Nobody likes to lose- but imagine those uncomfortable and overwhelming emotions as an early learner. Typical unsportsmanlike behavior for children involves kicking, screaming, crying and maybe even a dramatic exit. Siblings or classmates can often make these breakdowns even worse by being bad winners. However, there are strategies that parents and early educators can use to turn these sore losers and bad winners into great sports!
Don’t Fake It: Today it may be losing a board game or soccer match, but eventually it could be losing a promotion on the new job. Losing is a part of reality and not something we should sugar coat for your learners. Remind your children that everyone loses and that it is important to accept that not everything is going to be perfect and that you won’t win every time.
Make It A Learning Experience: Encourage your little one to learn from their mistakes. Each loss presents an opportunity to learn, more so than winning. So instead of dwelling on the loss, focus on the areas where they can improve.
Don’t Focus on Winning: If the main objective of the activity or game your child is involved in is winning, they will end up being disappointed numerous times. Instead, aim to direct your child’s focus on improving a certain skill in each activity in which they participate. If it’s soccer, focus on just dribbling and passing skills. As they improve over time, work on more complex skills. Improving is always a reason to celebrate.

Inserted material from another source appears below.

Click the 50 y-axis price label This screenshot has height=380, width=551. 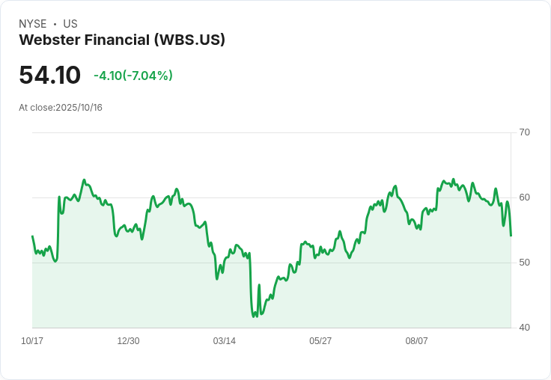pyautogui.click(x=524, y=263)
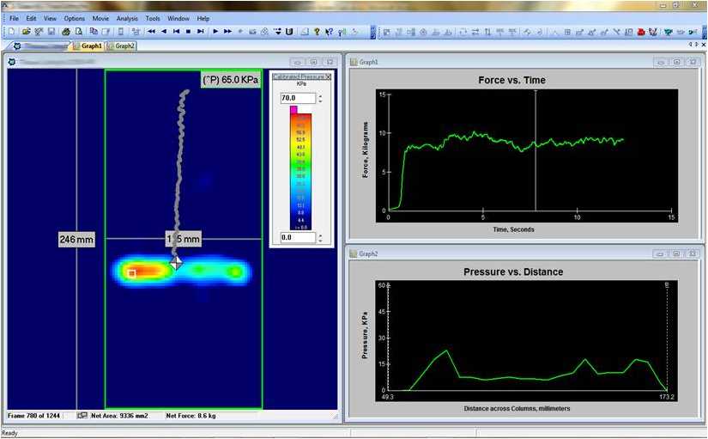Click the stepper arrows beside the 70.0 value
The width and height of the screenshot is (708, 439).
click(320, 99)
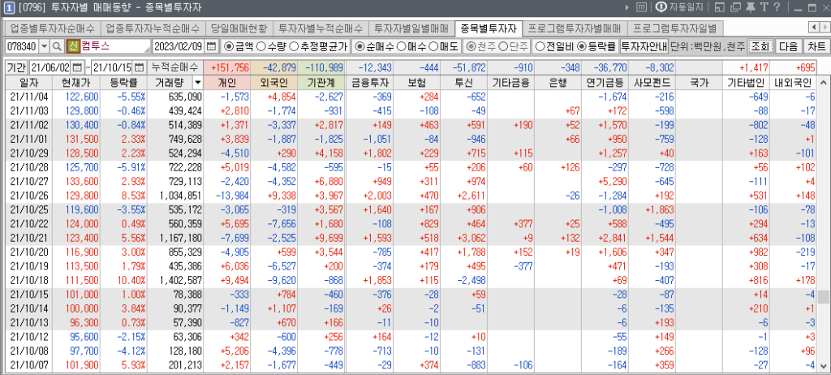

Talk It Out: Your child will inevitably get upset about a loss or failure and may not know how to control themselves. Young learners haven’t figured out how to express their big feelings into words and will need your help articulating their emotions verbally. Remind them that it is okay to be upset sometimes- but that it is also just a game!
Never Cheat: Young learners often try to manipulate the situation so they can win- they pretend they didn’t get a turn, make up a new set of rules, or accuse the opponent of cheating. Additionally, kids this age typically expect things to work in their favor, which makes it seem like something or somebody is “not fair” when they don’t win. Remind your children that it is important to follow rules, take turns, play nicely together and that each mistake is an opportunity to learn.

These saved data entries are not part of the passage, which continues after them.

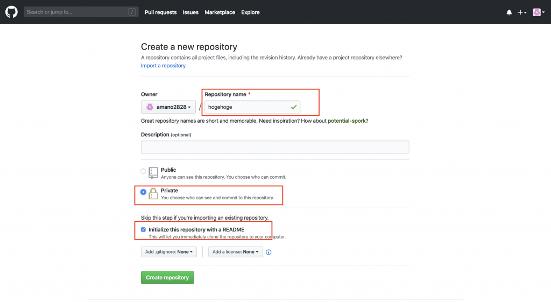Open the Add a license dropdown
The width and height of the screenshot is (551, 302).
(x=236, y=252)
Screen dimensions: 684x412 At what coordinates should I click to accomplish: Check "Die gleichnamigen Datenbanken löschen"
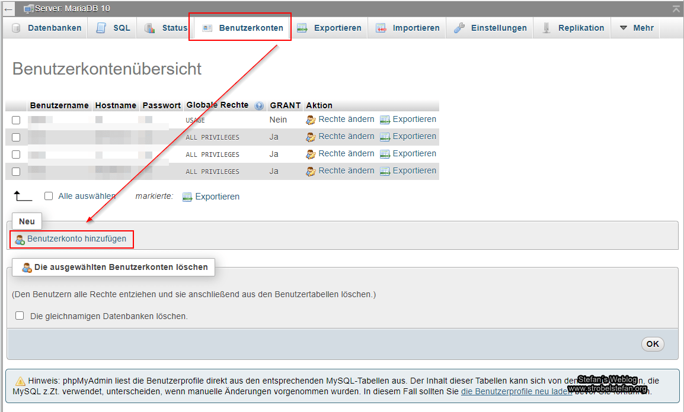[21, 316]
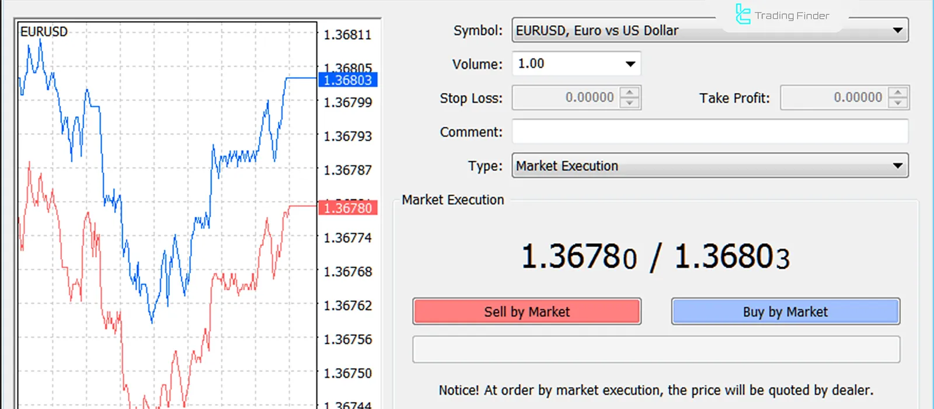This screenshot has width=934, height=409.
Task: Open the Symbol dropdown arrow
Action: (x=897, y=30)
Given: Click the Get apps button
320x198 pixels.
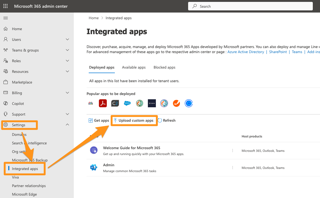Looking at the screenshot, I should 99,121.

Be Humble: Winning is fun- but it can also breed egotism and bad behavior like taunting and mocking the losing team. Being a bad winner is arguably worse than being a sore loser. Remind your little one that being a good winner involves shaking the opponents hand and respecting their effort!
Be an Example: Your children are constantly watching your behaviors- so it is important to model good sportsmanship at all times. Young learners need to see their parents, guardians and educators effectively live out being a gracious loser or winner.
Overall, preschoolers tend to think that if they play to win, then they should win, and that makes it hard to come to terms with losing. However, the goal is to remind children that you’re playing to have fun- and that winning doesn’t equal being good and losing doesn’t equal being bad. Losing gracefully and winning modestly can be hard lessons to teach, but with the simple tips above, your child can learn to do both like a champ.
Pennington, C. (2017). Moral Development and Sportsmanship in Physical Education and Sport. Journal of Physical Education, Recreation & Dance. 88(9), 36-42.